HOW TO COMPLETE THIS TASK: An exact reproduction of the records is required. Images must be left out.
------------
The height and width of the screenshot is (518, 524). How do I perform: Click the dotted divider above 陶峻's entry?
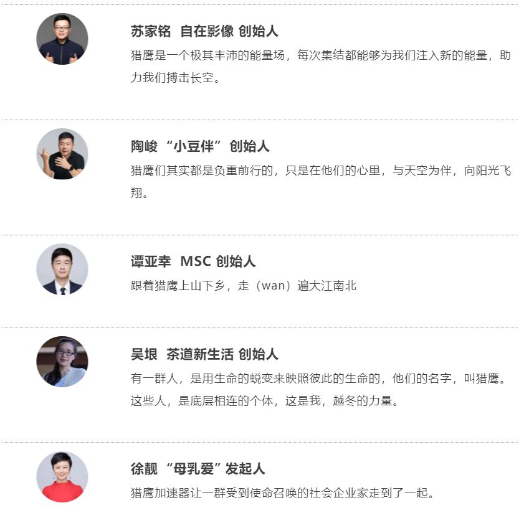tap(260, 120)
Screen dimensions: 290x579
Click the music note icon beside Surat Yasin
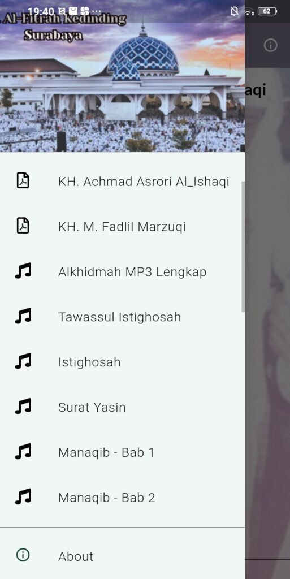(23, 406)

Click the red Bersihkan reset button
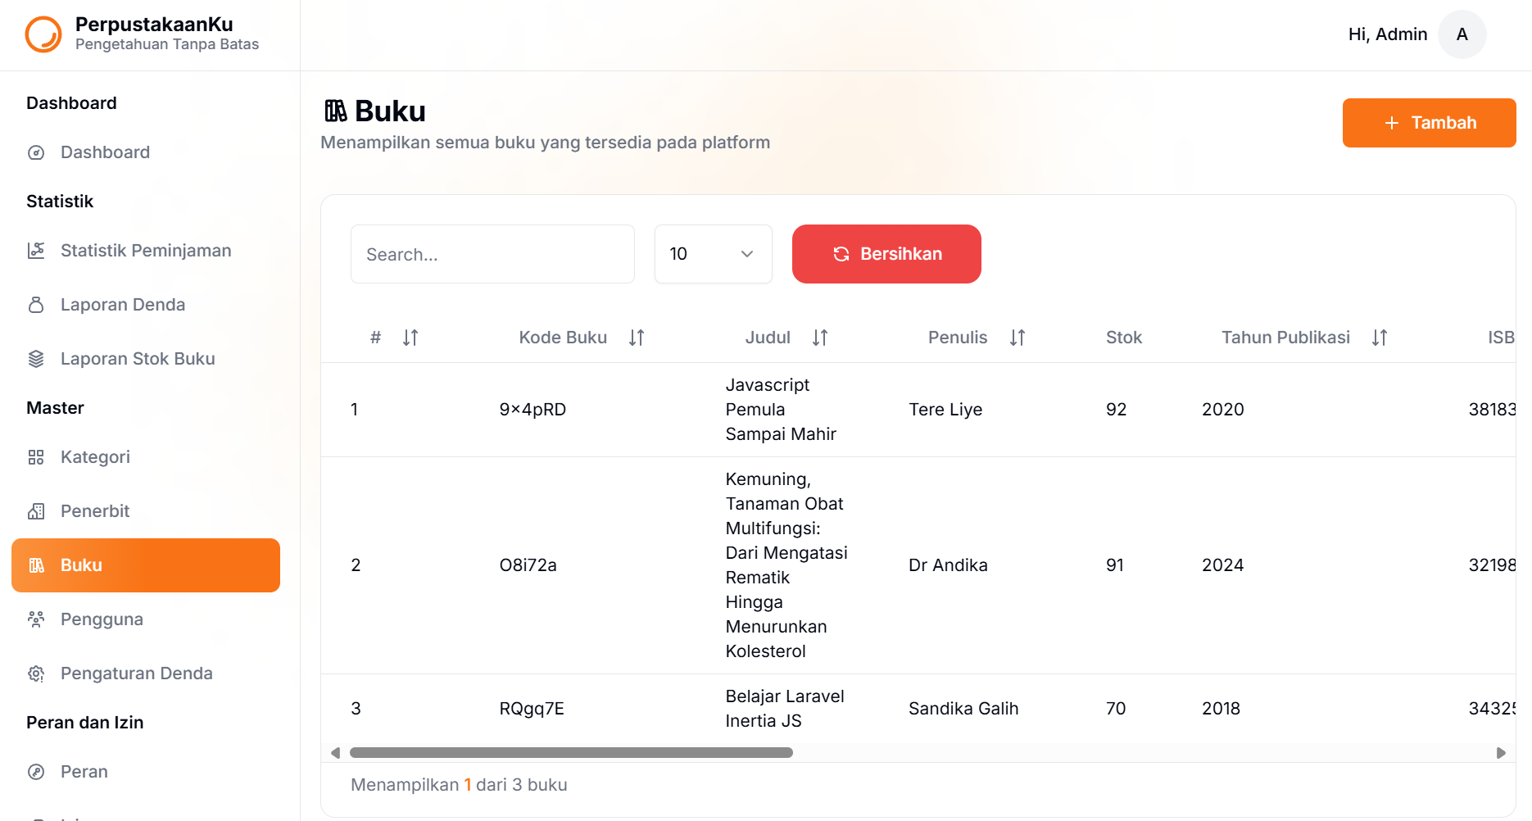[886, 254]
------------
TASK RESPONSE:
The height and width of the screenshot is (518, 524). How do I perform: Click the dotted divider above 陶峻's entry?
tap(260, 120)
Screen dimensions: 290x579
Click the music note icon beside Surat Yasin
(23, 406)

Click the red Bersihkan reset button
[886, 254]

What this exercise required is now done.